## Task details
Every entry should be reproduced word for word.

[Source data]
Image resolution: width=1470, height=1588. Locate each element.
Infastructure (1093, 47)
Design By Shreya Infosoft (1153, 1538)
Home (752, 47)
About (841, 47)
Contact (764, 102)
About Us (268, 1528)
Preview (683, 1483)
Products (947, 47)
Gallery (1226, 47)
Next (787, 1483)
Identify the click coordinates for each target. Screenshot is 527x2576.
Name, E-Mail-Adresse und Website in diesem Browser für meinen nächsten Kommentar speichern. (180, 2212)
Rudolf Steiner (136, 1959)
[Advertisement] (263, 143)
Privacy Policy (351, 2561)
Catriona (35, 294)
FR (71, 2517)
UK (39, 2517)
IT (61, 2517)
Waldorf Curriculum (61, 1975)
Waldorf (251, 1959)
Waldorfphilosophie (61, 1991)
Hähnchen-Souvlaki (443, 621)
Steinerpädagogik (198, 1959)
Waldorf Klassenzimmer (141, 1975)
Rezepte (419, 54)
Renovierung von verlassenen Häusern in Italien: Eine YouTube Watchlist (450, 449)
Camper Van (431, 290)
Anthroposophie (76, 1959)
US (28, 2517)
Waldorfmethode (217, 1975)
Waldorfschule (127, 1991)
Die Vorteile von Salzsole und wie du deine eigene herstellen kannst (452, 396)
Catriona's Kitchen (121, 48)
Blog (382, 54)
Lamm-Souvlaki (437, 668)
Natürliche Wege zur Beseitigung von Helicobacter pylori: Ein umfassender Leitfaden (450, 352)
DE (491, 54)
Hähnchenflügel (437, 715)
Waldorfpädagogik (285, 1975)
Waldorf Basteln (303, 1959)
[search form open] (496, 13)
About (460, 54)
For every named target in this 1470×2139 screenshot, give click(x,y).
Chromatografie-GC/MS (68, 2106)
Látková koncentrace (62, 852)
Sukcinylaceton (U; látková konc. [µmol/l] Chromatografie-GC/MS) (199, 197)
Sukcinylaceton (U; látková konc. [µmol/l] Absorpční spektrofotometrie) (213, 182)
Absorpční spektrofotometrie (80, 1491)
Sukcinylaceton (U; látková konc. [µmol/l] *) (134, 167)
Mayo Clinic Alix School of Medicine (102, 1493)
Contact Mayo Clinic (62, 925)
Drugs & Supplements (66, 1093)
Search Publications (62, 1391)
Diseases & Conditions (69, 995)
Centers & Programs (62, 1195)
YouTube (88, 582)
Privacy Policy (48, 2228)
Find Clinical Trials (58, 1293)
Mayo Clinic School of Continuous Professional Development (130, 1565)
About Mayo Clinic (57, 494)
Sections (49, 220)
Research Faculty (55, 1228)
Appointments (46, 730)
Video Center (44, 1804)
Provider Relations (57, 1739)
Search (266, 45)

## Reply
Image resolution: width=1470, height=1588. Locate each element.
Infastructure (1093, 47)
Design By Shreya Infosoft (1153, 1538)
Home (752, 47)
About (841, 47)
Contact (764, 102)
About Us (268, 1528)
Preview (683, 1483)
Products (947, 47)
Gallery (1226, 47)
Next (787, 1483)
Identify the click coordinates for each target. Screenshot is 527x2576.
Name, E-Mail-Adresse und Website in diesem Browser für meinen nächsten Kommentar speichern. (180, 2212)
Rudolf Steiner (136, 1959)
[Advertisement] (263, 143)
Privacy Policy (351, 2561)
Catriona (35, 294)
FR (71, 2517)
UK (39, 2517)
IT (61, 2517)
Waldorf Curriculum (61, 1975)
Waldorf (251, 1959)
Waldorfphilosophie (61, 1991)
Hähnchen-Souvlaki (443, 621)
Steinerpädagogik (198, 1959)
Waldorf Klassenzimmer (141, 1975)
Rezepte (419, 54)
Renovierung von verlassenen Häusern in Italien: Eine YouTube Watchlist (450, 449)
Camper Van (431, 290)
Anthroposophie (76, 1959)
US (28, 2517)
Waldorfmethode (217, 1975)
Waldorfschule (127, 1991)
Die Vorteile von Salzsole und wie du deine eigene herstellen kannst (452, 396)
Catriona's Kitchen (121, 48)
Blog (382, 54)
Lamm-Souvlaki (437, 668)
Natürliche Wege zur Beseitigung von Helicobacter pylori: Ein umfassender Leitfaden (450, 352)
DE (491, 54)
Hähnchenflügel (437, 715)
Waldorfpädagogik (285, 1975)
Waldorf Basteln (303, 1959)
[search form open] (496, 13)
About (460, 54)
For every named target in this 1470×2139 screenshot, give click(x,y).
Chromatografie-GC/MS (68, 2106)
Látková koncentrace (62, 852)
Sukcinylaceton (U; látková konc. [µmol/l] Chromatografie-GC/MS) (199, 197)
Sukcinylaceton (U; látková konc. [µmol/l] Absorpční spektrofotometrie) (213, 182)
Absorpční spektrofotometrie (80, 1491)
Sukcinylaceton (U; látková konc. [µmol/l] *) (134, 167)
Mayo Clinic Alix School of Medicine (102, 1493)
Contact Mayo Clinic (62, 925)
Drugs & Supplements (66, 1093)
Search Publications (62, 1391)
Diseases & Conditions (69, 995)
Centers & Programs (62, 1195)
YouTube (88, 582)
Privacy Policy (48, 2228)
Find Clinical Trials (58, 1293)
Mayo Clinic School of Continuous Professional Development (130, 1565)
About Mayo Clinic (57, 494)
Sections (49, 220)
Research Faculty (55, 1228)
Appointments (46, 730)
Video Center (44, 1804)
Provider Relations (57, 1739)
Search (266, 45)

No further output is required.